You could put it down to several things, one being positioning. The market is long USD and has got more long as more hawkishness comes from the Fed and carry remains very attractive compared to peers. But still, the market continues to price in the first cut being in June (I don’t necessarily agree). Another thing that could be holding the USD down is international asset flows… more the outflows from the US assets.
The most important data point for this week is the March CPI, which comes on Wednesday. See, I know we all joke that each CPI print is the most important data print of our life (until the next one). But if the print were to come in hot like the past few prints, the market could take this as a new trend and finally react as it traditionally should. There is no point in sharing my expectations for the S&P reaction scenarios when we are a few days away, but I will share it the night before the print on the private Twitter, as always.

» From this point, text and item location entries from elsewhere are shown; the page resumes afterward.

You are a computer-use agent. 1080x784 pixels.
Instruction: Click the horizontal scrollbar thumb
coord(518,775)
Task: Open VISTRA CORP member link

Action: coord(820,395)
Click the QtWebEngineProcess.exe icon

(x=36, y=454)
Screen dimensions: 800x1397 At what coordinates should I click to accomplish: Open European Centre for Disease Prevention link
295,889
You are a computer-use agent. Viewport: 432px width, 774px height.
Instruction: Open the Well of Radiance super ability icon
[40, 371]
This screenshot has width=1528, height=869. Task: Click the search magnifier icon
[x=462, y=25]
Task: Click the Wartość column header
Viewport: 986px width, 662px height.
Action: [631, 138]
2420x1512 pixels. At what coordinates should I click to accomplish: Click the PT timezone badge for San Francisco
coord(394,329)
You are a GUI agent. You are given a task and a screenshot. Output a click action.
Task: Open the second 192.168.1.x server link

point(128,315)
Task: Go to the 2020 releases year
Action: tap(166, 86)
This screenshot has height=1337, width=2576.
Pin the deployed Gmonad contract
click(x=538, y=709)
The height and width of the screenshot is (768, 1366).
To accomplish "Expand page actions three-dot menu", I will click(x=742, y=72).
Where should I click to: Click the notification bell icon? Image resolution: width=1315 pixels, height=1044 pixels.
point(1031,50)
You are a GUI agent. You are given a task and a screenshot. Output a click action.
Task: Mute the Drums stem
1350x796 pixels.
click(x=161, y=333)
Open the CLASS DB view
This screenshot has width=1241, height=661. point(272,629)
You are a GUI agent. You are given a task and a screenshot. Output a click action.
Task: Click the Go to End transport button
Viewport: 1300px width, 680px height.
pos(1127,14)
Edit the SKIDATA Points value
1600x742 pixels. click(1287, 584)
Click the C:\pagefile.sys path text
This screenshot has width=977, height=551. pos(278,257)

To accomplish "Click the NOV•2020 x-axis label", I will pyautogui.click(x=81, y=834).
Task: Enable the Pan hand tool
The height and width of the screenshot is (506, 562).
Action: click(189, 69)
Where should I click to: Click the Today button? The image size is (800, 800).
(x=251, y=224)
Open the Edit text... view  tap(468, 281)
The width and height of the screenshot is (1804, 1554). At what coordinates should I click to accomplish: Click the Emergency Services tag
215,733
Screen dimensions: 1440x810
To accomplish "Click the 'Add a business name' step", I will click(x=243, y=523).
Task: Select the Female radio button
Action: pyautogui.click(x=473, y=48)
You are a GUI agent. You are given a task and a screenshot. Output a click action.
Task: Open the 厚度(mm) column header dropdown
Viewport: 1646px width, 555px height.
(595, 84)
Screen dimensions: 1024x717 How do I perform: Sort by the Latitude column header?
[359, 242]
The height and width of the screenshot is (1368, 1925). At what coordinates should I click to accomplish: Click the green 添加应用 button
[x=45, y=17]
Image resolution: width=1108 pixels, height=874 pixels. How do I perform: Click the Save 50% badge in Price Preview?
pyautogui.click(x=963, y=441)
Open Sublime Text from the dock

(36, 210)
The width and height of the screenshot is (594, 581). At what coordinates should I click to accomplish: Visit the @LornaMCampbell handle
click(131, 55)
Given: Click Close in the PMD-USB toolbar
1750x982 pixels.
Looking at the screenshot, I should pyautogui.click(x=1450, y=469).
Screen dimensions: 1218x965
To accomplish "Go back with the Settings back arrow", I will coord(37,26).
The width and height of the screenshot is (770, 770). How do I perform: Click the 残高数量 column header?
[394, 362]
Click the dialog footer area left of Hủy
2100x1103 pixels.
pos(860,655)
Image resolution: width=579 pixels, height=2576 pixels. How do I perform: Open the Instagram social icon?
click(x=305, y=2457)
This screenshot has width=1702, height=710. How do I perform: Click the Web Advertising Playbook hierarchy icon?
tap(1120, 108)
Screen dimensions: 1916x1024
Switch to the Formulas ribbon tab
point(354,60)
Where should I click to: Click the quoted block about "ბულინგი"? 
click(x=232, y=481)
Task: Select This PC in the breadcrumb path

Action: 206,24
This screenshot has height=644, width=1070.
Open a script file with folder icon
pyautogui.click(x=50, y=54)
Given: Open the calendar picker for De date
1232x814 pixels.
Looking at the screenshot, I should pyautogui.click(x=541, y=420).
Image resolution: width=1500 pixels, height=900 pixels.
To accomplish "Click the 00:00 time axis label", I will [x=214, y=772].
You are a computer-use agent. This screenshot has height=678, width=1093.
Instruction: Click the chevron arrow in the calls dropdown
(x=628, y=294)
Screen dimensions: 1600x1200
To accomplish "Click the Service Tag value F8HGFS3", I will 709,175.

Goolsbee and Kashkari today… just a brief note on what was said last time we heard from them. Last time out (4th April), Goolsbee stated that “the biggest danger to the inflation picture in my view… the continued high inflation in housing services. I have been expecting it to come down more quickly than it has. If it does not come down, we will have a very difficult time getting overall inflation back to the 2% target.” I will be interested to see if he has any different colour after 4 days of not hearing him. Kashkari, we also heard on the 4th, “In March, I had jotted down two rate cuts this year if inflation continues to fall back towards our 2% target. If we continue to see inflation moving sideways, then that would make me question whether we needed to do those rate cuts at all.”
Single Stock, Index & Vol
I came into the year bearish and soon realised that I had to adapt and be more neutral. This has worked… thus far. I'm trading what's in front of me, short-term trades. Anyway, positioning has barely budged. Nets are high in the top percentiles, Retail is long and has been buying all year, and CTAs are still MAX long and not budging, but the hedge fund community has turned bearish and has been fading the rally for a few weeks. HFs have been heavily shorting retail ETFs, and last week, overall, their short-selling outweighed their long-buying, according to prime data across several shops.
JP Morgan has Quant Equity net leverage falling from recent highs, which is worth noting as Quant Equity nets correlate strongly with equities.